Casos de censura pelo STF abrem os debates entre os vereadores da capital

Por Wanglézio Braga

Os trabalhos na Câmara de Vereadores de Rio Branco iniciaram hoje (17) com uma dobradinha entre os vereadores Emerson Jarude (SEM PARTIDO) e Lene Petecão (PSD) que repudiaram a imposta censura pelos ministros do Supremo Tribunal Federal (STF) contra dois veículos de comunicação. Na ocasião, Jarude pediu que a Câmara tivesse um posicionamento oficial repudiando o episódio envolvendo o presidente do STF, Dias Toffoli e ministro Alexandre de Morais.

“Vocês percebem quede de uns anos para cá o STF, reiteradamente, vem tendo umas condutas bastante suspeitas. E quando subi aqui na tribuna para falar da CPI Lava Toga que inclusive o Senador Márcio Bittar fez questão de enterrar ela na CCJ, quando chamei aqui o Ministro Gilmar Mendes de bandido, são por essas questões.

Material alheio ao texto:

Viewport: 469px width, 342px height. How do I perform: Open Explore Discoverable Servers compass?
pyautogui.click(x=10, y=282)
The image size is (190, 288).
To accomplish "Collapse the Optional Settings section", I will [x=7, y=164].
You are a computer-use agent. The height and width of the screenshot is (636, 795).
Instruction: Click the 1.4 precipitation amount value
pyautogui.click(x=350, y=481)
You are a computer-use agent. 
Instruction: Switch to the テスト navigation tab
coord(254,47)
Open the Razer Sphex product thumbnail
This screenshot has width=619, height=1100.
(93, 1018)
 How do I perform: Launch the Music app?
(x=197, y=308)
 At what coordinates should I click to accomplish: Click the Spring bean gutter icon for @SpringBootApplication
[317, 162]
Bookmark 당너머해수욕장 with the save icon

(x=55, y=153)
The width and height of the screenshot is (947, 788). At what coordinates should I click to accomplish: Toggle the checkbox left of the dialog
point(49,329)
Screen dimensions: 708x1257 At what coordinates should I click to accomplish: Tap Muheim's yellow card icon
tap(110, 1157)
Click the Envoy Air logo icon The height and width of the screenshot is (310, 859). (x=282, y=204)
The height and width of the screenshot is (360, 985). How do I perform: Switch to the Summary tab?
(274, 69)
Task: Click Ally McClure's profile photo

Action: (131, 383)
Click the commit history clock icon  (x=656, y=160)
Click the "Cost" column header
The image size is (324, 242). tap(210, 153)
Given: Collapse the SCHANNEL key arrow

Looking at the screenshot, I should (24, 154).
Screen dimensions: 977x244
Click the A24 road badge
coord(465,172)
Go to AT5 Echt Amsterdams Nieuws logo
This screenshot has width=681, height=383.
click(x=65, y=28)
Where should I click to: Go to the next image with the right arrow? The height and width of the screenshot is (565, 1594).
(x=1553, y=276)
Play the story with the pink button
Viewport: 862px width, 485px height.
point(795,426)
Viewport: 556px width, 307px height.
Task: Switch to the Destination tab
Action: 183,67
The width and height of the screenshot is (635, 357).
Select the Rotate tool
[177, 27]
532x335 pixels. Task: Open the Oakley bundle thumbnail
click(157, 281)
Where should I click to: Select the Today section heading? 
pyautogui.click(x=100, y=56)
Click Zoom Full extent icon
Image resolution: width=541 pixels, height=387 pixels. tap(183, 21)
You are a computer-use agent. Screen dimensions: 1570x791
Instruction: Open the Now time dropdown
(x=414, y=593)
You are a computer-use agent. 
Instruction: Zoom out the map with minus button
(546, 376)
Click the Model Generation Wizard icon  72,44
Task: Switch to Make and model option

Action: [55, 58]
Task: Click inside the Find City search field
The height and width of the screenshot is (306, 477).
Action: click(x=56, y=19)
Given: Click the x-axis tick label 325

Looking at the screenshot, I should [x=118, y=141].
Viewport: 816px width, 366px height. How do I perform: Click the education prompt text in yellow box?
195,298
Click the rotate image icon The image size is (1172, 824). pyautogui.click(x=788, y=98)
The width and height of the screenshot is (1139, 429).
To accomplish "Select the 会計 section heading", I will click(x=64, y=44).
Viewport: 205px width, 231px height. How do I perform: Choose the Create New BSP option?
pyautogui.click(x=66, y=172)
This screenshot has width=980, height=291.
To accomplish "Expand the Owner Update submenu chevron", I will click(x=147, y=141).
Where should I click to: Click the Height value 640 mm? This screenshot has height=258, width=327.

A liberdade de expressão é um direito constitucional imprescindível para que haja democracia no nosso país. Não podemos admitir censura”, discursou Jarude.

Ainda durante sua fala na tribuna, ele pediu que a bancada federal acreana endurecesse o coro para a aprovação da CPI Lava Toga que já foi sepultada no Senado durante votação na Comissão de Constituição e Justiça (CCJ). Emerson apelou ainda para o clamor popular, segundo ele, a população precisa fazer pressão para que o STF passe por uma investigação o quanto antes. “Hoje, somente os políticos são investigados e a gente sabe que a corrupção não acontece somente dentro do poder legislativo ou executivo. É importante que o país tenha esse olhar”, concluiu.

Não muito diferente, a vereadora Lene Petecão lançou uma alerta para os seus pares para que tenham cuidado ao proferir discursos ou comentários contra o STF. “Cuidado pra gente não ser preso pelo “cabra” que está mandando prender. Não é só a imprensa não. Não vou permitir que o nosso país está numa bagunça tenha censura por não poder tocar no nome deles”, acrescentou.